* [What is required] Word for word, transcribe the data below from the line with "You are a computer-use agent. Image" to the line with "Open the Effect tab", keeping both of those lines.
*** Material provided ***
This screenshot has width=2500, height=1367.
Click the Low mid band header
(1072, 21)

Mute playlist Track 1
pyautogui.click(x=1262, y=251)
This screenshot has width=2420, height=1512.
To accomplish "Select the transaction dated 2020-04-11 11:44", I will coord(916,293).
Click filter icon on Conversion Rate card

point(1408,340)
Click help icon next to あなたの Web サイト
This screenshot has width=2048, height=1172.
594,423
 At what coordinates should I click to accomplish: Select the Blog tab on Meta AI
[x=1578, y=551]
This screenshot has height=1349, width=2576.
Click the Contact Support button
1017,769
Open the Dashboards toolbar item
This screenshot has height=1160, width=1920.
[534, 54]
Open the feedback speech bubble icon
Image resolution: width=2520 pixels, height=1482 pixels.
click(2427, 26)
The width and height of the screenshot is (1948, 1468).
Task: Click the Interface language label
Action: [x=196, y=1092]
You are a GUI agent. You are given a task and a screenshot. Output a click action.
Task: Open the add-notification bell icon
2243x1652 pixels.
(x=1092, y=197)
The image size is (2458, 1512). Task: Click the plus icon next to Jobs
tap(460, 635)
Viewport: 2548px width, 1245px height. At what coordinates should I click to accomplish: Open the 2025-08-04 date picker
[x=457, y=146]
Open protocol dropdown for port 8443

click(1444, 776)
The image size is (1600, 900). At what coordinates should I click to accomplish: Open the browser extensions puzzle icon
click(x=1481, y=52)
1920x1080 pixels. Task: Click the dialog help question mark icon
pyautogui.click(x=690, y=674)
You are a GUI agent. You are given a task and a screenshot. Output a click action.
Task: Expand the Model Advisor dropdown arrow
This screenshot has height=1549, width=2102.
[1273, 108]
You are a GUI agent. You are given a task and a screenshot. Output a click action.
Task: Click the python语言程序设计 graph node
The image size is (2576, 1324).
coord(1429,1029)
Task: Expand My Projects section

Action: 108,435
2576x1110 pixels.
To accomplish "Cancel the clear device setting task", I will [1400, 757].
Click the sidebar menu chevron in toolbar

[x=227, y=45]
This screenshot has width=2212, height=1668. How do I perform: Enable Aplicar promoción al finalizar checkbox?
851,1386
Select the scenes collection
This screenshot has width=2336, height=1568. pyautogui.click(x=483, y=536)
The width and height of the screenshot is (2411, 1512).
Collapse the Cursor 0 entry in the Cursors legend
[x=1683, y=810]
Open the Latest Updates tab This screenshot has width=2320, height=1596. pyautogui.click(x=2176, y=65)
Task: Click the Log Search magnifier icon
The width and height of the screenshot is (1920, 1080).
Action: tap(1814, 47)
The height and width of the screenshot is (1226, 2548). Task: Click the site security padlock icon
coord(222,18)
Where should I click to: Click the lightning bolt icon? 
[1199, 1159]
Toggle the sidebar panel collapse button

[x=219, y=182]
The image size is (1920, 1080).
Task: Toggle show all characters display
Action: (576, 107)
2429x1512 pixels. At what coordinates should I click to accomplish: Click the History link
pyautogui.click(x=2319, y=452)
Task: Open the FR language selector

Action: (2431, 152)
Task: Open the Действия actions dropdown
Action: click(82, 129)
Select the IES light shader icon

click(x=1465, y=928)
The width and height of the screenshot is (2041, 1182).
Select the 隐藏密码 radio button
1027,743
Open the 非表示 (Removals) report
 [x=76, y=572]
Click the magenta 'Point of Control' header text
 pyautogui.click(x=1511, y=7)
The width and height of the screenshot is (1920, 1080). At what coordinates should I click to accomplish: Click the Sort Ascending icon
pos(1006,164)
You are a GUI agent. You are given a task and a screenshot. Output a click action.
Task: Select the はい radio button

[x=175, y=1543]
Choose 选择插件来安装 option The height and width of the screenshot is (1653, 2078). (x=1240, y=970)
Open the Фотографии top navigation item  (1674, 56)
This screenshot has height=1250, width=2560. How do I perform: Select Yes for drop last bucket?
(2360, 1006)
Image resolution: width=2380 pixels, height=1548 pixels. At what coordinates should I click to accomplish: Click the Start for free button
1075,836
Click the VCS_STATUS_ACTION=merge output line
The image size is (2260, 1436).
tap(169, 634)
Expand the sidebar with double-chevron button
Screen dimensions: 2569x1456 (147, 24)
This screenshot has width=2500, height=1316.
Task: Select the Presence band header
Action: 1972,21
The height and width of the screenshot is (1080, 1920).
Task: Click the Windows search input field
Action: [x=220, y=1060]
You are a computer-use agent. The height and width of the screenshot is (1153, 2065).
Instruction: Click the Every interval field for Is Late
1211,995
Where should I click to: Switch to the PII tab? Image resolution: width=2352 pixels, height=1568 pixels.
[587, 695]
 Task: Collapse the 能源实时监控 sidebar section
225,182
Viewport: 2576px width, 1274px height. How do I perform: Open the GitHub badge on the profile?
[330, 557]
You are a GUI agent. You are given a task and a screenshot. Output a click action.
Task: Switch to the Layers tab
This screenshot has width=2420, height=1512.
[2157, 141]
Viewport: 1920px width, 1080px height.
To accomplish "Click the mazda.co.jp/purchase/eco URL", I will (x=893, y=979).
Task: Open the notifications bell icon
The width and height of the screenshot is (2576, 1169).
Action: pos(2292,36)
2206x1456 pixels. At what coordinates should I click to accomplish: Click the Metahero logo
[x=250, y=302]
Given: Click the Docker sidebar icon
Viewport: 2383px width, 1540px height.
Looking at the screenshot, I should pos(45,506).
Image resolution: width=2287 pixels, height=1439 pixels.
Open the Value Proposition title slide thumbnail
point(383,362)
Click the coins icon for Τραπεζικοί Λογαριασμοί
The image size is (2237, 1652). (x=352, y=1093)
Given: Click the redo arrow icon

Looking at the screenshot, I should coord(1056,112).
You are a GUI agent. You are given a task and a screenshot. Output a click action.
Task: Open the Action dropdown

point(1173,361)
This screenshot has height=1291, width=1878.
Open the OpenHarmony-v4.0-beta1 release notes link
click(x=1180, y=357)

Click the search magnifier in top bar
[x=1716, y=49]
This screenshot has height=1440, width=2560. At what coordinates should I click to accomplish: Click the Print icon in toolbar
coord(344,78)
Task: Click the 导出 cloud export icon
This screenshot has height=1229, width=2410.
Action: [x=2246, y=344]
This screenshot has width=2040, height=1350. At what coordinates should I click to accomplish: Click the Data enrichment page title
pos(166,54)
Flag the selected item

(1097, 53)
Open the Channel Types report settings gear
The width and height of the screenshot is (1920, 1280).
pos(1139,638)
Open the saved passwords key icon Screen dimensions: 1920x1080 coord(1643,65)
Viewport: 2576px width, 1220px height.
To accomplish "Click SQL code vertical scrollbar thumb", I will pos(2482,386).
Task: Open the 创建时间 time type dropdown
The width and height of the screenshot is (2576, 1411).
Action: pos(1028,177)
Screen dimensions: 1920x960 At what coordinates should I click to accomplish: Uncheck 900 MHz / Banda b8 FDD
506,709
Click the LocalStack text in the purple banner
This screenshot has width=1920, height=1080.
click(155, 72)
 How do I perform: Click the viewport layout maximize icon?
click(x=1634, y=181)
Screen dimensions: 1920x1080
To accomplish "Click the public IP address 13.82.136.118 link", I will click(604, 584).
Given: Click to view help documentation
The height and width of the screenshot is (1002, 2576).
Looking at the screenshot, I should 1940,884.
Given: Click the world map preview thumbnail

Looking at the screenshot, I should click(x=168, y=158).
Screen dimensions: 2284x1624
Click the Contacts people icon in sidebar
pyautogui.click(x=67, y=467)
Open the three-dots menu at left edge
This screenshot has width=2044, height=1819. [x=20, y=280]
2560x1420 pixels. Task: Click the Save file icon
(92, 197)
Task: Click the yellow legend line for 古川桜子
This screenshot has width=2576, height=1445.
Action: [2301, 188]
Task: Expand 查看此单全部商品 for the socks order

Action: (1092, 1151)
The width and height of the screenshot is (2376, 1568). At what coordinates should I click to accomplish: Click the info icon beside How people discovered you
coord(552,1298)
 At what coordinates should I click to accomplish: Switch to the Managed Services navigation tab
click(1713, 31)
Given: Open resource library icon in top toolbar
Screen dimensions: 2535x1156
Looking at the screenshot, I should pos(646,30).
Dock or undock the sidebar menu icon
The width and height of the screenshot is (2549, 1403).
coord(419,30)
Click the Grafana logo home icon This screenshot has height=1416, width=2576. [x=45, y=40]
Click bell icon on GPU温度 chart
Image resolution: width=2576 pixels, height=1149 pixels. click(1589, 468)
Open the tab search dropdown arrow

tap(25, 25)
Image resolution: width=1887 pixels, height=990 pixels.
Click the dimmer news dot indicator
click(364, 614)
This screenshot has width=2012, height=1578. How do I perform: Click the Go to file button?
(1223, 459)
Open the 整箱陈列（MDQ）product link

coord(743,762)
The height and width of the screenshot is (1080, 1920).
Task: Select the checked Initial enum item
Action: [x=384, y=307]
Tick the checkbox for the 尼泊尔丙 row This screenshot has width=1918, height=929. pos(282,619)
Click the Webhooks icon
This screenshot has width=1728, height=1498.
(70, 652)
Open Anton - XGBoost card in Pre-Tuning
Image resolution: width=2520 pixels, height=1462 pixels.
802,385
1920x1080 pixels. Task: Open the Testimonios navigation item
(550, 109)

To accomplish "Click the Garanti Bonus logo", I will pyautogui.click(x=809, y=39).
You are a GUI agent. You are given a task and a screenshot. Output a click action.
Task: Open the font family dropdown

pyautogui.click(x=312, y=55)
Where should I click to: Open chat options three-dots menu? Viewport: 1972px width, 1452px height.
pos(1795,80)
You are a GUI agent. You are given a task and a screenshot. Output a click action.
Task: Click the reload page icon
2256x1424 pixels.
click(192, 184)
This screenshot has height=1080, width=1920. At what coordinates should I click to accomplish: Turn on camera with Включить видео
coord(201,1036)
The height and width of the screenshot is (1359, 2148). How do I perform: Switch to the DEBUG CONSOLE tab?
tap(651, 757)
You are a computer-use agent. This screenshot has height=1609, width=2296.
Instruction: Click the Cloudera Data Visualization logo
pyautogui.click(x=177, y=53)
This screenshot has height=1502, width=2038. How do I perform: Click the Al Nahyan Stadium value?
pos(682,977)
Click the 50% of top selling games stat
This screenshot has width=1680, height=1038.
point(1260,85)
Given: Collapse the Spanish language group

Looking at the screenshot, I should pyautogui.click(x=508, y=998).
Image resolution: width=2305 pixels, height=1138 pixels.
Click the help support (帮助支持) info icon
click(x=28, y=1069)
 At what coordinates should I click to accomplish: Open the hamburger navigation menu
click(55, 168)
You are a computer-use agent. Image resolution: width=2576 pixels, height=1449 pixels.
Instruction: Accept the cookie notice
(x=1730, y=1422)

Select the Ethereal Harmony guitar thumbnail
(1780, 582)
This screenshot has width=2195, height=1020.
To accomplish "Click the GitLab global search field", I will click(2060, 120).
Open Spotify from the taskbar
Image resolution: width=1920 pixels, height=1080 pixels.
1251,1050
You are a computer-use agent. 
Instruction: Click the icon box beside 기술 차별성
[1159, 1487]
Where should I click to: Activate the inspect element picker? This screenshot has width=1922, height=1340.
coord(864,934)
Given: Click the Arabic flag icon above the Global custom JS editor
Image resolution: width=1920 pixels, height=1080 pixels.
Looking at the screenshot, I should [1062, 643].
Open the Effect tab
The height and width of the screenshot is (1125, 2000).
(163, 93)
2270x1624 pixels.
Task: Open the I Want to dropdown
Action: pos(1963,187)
*** End of Material provided ***
* [Task response]
You are a computer-use agent. Image resolution: width=2576 pixels, height=1449 pixels.
Instruction: Accept the cookie notice
(x=1730, y=1422)

Select the Ethereal Harmony guitar thumbnail
(1780, 582)
This screenshot has width=2195, height=1020.
To accomplish "Click the GitLab global search field", I will click(2060, 120).
Open Spotify from the taskbar
Image resolution: width=1920 pixels, height=1080 pixels.
1251,1050
You are a computer-use agent. 
Instruction: Click the icon box beside 기술 차별성
[1159, 1487]
Where should I click to: Activate the inspect element picker? This screenshot has width=1922, height=1340.
coord(864,934)
Given: Click the Arabic flag icon above the Global custom JS editor
Image resolution: width=1920 pixels, height=1080 pixels.
Looking at the screenshot, I should [1062, 643].
Open the Effect tab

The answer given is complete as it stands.